Listen up, parents: Pipe down and enjoy season
“Some people think football is a matter of life and death. I can assure them it’s much more serious than that.”
~Bill Shankly, former Britain football manager
You hear them all the time, those tall tales and horror stories about how much small-town communities love their football programs, and how that love can transform into such hate, such vitriol, such stupidity.
Although it might sound like it, Bill Shankly wasn’t talking about American football when he compared soccer to a more treacherous scenario. As Warriors football looms large, keep that in mind. Not that I expect everybody to listen. By now, some of you have probably disposed of the paper.
So then, before we go any further today, I’d like to start with a moment of silence for all the current and former New Mexico high school head football coaches out there …
Thank you. I hope first-year coach Louie Laborin is prepared, and I’m not talking about for the game. Nope, that, quite honestly, might just be the least of his concerns. The Warriors went 7-5 last year, before bowing out to Academy in the quarterfinals, and if you read the season-opening piece in the paper, you understand that tradition never graduates. Fortunately for football coaches, kids do, and with them take their nut-job parents to crawl up another coach’s — well, I’ll stop right
Longtime coach-turned-AD Damien Ocampo understands that the season doesn’t just bring wins and losses. It brings out foaming-at-the-mouth parents and those Sunday-morning quarterbacks (including yours truly), jilted because their kid isn’t getting enough playing time, or because coach went for it on fourth-and-1 and didn’t convert.
“You’ve got a couple thousand people at the games, and if you win the game, you’re probably pretty popular and if you lose the game, you’re probably not very popular, especially in a small town where you’re under the microscope because the town shuts down to watch you play,” Ocampo said during a recent interview at his office. “You only have five times every year to show what you’re putting out on the field in front of the community. I can promise you after every game that we won when I was a coach, I had parents upset with me after the game. They came up to me and were either upset about playing time or maybe a choice I made … And after every game we lost, I had parents mad at me because we lost. It’s everywhere. It’s every small town.”
Doesn’t mean it has to be you, Socorro. What Ocampo described was likely a tamed, expletive-free version of what he actually encountered.
My question to you, Socorroans: Why does that have to be a part of high school athletics? Parents, I’m not saying leave your passion at the turnstile. Come. Bring it. Paint your faces. Bring the posters. Chant until your lungs are sore. All that rah-rah is as much a part of the game as anything else. The other dubious misbehavior — the yelling, cursing and acting like a bunch of silverback gorillas that just got released from their cages? Not so much. After all, you’re parents. Act like it.
Take it from a 22-year-old kid, who at one time, played high school athletics: All you’re doing is embarrassing your child.

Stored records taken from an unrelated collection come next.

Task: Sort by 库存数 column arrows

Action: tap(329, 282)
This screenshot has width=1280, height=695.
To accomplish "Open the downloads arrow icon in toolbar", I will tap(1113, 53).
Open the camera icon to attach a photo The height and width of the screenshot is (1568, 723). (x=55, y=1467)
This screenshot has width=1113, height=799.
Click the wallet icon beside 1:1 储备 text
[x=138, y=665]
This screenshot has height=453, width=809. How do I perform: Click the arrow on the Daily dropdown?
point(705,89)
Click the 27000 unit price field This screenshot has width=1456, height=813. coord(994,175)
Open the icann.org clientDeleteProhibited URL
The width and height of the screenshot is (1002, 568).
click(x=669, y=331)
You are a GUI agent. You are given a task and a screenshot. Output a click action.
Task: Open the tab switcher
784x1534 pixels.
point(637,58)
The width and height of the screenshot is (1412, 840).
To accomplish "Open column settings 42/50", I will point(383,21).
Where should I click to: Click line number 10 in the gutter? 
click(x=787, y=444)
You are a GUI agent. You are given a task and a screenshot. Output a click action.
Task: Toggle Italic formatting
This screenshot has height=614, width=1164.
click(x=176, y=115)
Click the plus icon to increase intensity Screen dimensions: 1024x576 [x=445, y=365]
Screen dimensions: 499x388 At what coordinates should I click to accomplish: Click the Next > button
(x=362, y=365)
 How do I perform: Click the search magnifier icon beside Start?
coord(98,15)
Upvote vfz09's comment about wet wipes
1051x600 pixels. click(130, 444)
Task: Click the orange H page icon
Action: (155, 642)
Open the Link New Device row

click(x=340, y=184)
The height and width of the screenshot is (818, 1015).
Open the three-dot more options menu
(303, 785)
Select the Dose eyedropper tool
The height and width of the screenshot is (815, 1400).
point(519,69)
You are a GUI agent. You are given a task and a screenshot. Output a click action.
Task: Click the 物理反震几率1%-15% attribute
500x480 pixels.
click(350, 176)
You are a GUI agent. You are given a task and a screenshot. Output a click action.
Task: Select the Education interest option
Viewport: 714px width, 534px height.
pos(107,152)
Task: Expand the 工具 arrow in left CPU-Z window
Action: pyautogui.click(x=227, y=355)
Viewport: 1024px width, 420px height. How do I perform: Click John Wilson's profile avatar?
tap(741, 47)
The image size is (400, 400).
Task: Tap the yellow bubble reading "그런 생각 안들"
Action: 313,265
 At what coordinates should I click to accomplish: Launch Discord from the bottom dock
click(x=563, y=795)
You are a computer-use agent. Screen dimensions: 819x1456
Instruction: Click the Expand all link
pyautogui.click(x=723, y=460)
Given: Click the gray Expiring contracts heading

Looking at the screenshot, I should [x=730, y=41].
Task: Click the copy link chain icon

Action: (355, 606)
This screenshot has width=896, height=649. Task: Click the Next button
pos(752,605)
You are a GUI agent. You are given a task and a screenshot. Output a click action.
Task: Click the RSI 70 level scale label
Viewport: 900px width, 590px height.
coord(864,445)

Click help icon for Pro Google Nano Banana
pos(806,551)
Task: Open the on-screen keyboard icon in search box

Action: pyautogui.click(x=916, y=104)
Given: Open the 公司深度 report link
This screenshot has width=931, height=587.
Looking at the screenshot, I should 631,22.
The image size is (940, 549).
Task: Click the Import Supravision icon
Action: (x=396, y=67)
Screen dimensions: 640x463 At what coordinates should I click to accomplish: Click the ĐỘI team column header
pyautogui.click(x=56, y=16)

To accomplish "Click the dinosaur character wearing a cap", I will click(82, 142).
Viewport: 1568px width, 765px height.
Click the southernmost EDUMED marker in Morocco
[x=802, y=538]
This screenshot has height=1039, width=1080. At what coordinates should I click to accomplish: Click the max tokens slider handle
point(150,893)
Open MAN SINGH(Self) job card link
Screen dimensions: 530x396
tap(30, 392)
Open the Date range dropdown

I was one of the lucky ones. Whenever my parents came to games, they remained where they belonged — in the stands. My dad never came down on the field or the court to physically challenge the coach. My mom never went to PTA meetings to cajole and smooch with the boosters at Cibola High School. Sure, it meant that I rode the pine, but I’m a better person for it. If not, I might have neglected to turn down the writing avenue.
As parents, you have been entrusted a duty to be responsible. Don’t be that yahoo who has to be escorted from the field by security, or God forbid, held back by your more level-headed son. A reminder from your friendly neighborhood sports writer: Socorro probably won’t win all its games. Prepare yourself for that loss whenever it comes. Don’t blame the coaches. Don’t blame the kids. Nothing could be more juvenile.
Yes, you might live in a small town, but remember, the way to go big is not to get sent home or to the principal’s office.
As a teenager, your kid already probably can’t stand the sight of you. Don’t give him any more reasons to hate you.